Mitie Entity Extraction Not working properly

I am working on testing how MitieEntityExtractor works compared to Duckling or Spacy in identifying entities like: phone_no, time, date, home_address, email_address, amount_of_money and organisation. But there is very little documentation on this. (I am using Rasa version 2.6)

  1. Firstly, I am unsure if I have set this up correctly. Can someone tell me if this is correct? This is my config.yml that has the MitieEntityExtractor:
pipeline:
# No configuration for the NLU pipeline was provided. The following default pipeline was used to train your model.
# If you'd like to customize it, uncomment and adjust the pipeline.
# See https://rasa.com/docs/rasa/tuning-your-model for more information.
  - name: WhitespaceTokenizer
  - name: RegexFeaturizer
  - name: LexicalSyntacticFeaturizer
  - name: CountVectorsFeaturizer
  - name: CountVectorsFeaturizer
    analyzer: char_wb
    min_ngram: 1
    max_ngram: 4
  - name: DIETClassifier
    epochs: 100
    constrain_similarities: true
  - name: "MitieNLP"
    # language model to load
    model: "data/total_word_feature_extractor.dat"
  - name: "MitieEntityExtractor"
  - name: EntitySynonymMapper
  - name: ResponseSelector
    epochs: 100
    constrain_similarities: true
  - name: FallbackClassifier
    threshold: 0.3
    ambiguity_threshold: 0.1

and I have found the total_word_feature_extractor.dat file at https://github.com/SigmaQuan/rasa_chatbot/tree/master/data.

In addition, my nlu.yml data has been labelled and they look a bit like this:

- intent: callback
  examples: |
    - I would like to arrange a callback [at 3](time)
    - I would like to arrange a callback
    - call me back tomorrow [at 1 pm](time)
    - arrange call [Monday the 13th](date) [at 13:20](time)

.

  1. Once I trained the bot, I seem to have a duplication of entity labels identified.
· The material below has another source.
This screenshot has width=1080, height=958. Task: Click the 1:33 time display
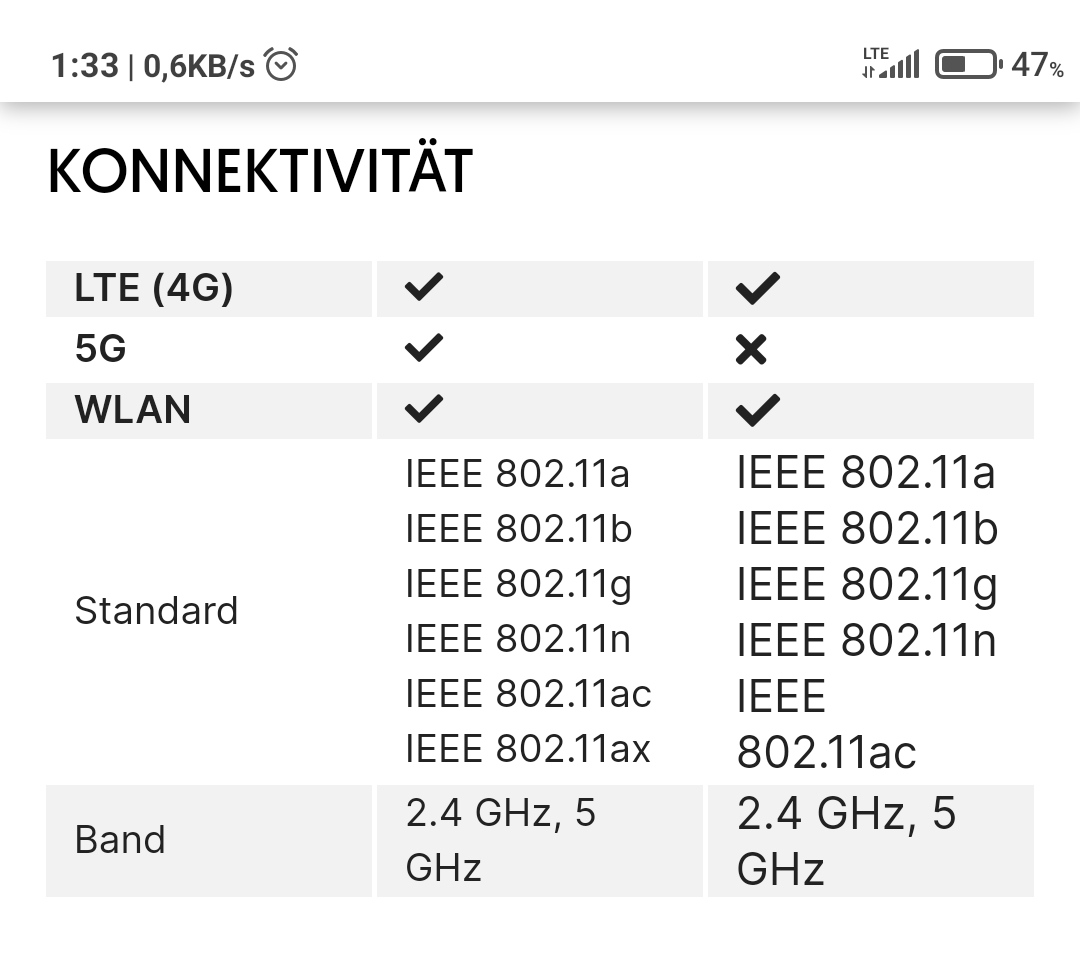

It seems that both the DIETClassifier and MitieEntityExtractor both extract their own entities. Here is an example from the events tracker:
{"entity":"date","start":0,"end":8,"confidence_entity":0.8962544202804565,"value":"Thursday","extractor":"DIETClassifier"},
{"entity":"date","start":10,"end":25,"confidence_entity":0.46212172508239746,"value":"13th of January","extractor":"DIETClassifier"},

{"entity":"date","value":"Thursday 13th of January","start":0,"end":25,"confidence":null,"extractor":"MitieEntityExtractor"}]

Why does this happen? Is it because of my incorrect configuration??

Thank you in advance.

Hi,

You can remove DIET classifier from your config file. Try commenting the below lines:

name: DIETClassifier

epochs: 100

constrain_similarities: true

I just tried this configuration. The bot stops working and the intents are not identified with user input :thinking:

@anne576 - you can set entity_recognition to False for DIET, this way DIET won’t try to predict entities

- name: DIETClassifier
   epochs: 100
   constrain_similarities: true
   entity_recognition: false

Souvik Ghosh is right, another way, you can remove the entity in your train data:

- call me back tomorrow at 1 pm

In your original train data, you have tell diet how to exract the entity.